Share

Bab 3

Alvin tidak percaya, dia mencari di semua tempat yang mungkin akan didatangi Janet.

Taman belakang, ruang belajar, ruang pemutaran film .... Bukan hanya Janet yang tidak bisa ditemukan, bahkan barang-barang Janet pun sudah tidak ada lagi.

Rak buku di ruang belajar sudah tiada lagi buku-buku kedokteran yang sering dibaca Janet.

Alvin jarang pulang ke sini dan sekarang setelah Janet pergi, rumah ini terasa seperti belum pernah ditinggali dan tidak ada kehangatan sama sekali.
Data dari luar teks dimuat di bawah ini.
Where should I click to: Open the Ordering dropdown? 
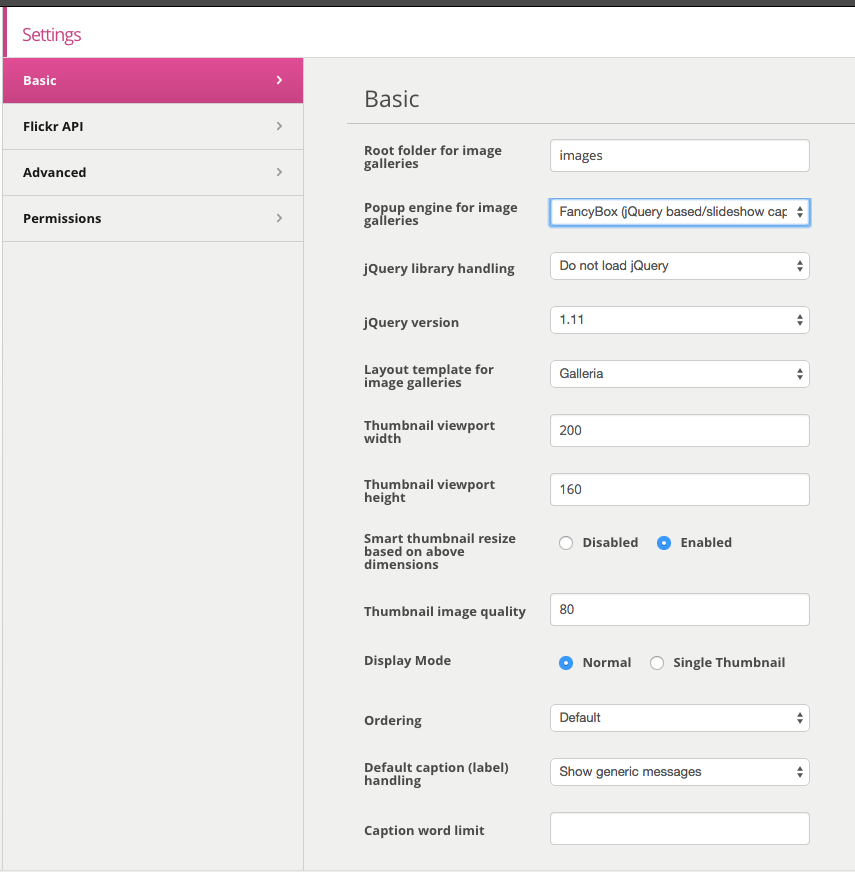(680, 718)
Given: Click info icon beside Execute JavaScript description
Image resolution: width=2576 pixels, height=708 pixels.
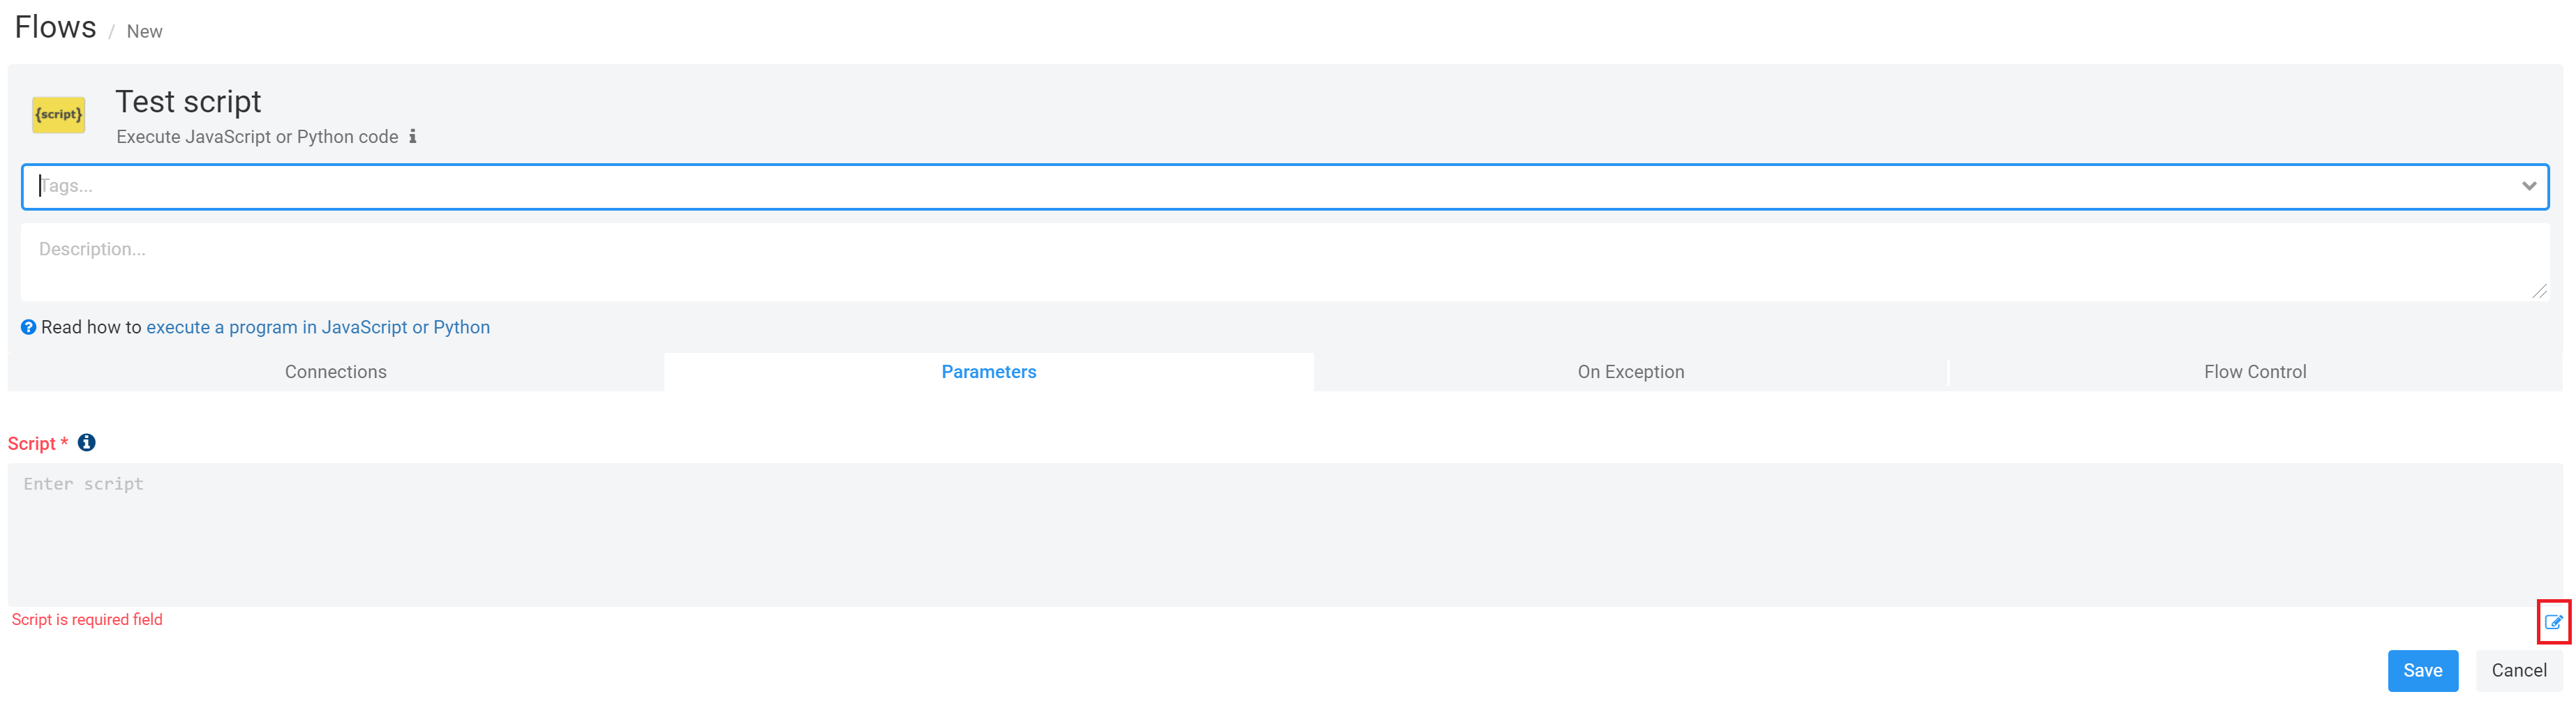Looking at the screenshot, I should 412,137.
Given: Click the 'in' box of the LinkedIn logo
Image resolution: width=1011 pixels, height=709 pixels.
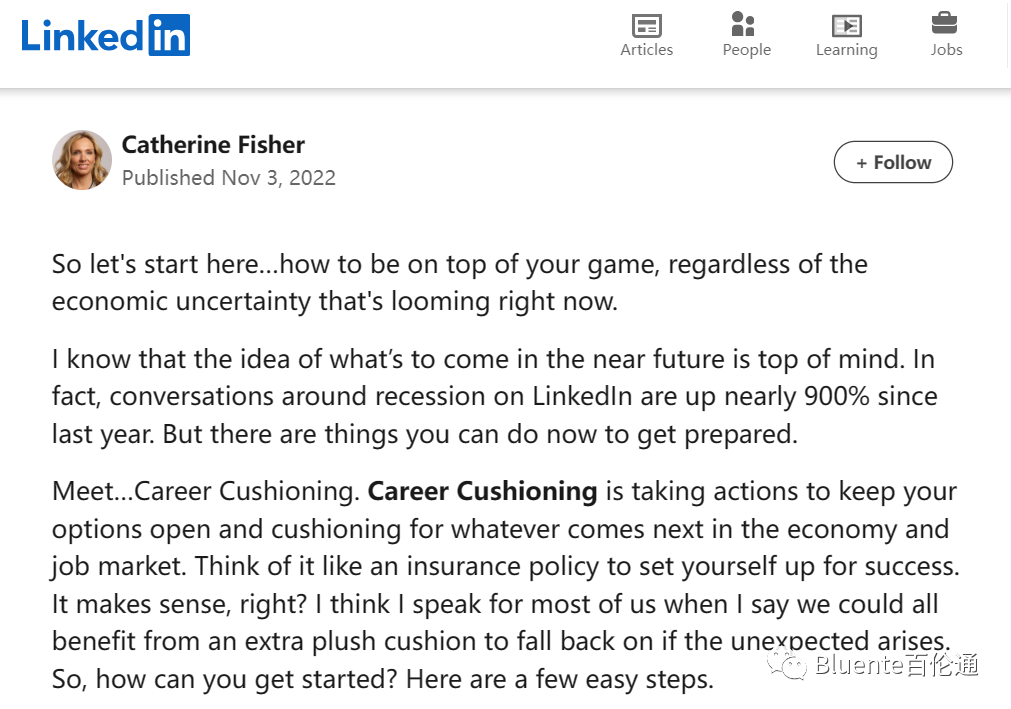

Alvin berjalan turun dengan langkah berat dan memperhatikan bahwa area di belakang sofa itu kosong. Napasnya tercekat saat melihat lukisan rusak yang dibuang ke tempat sampah.

Setelah menikah dengannya, Janet selalu mengajaknya pergi berbelanja. Dia sibuk dengan pekerjaan dan muak dengan Janet, jadi dia menolak berulang kali.

Hari itu adalah hari ulang tahun Janet, Janet pergi ke perusahaan untuk mencarinya dan bertanya, "Alvin, bisakah kamu merayakan ulang tahunku? Kalau kamu sibuk, setengah jam juga nggak masalah."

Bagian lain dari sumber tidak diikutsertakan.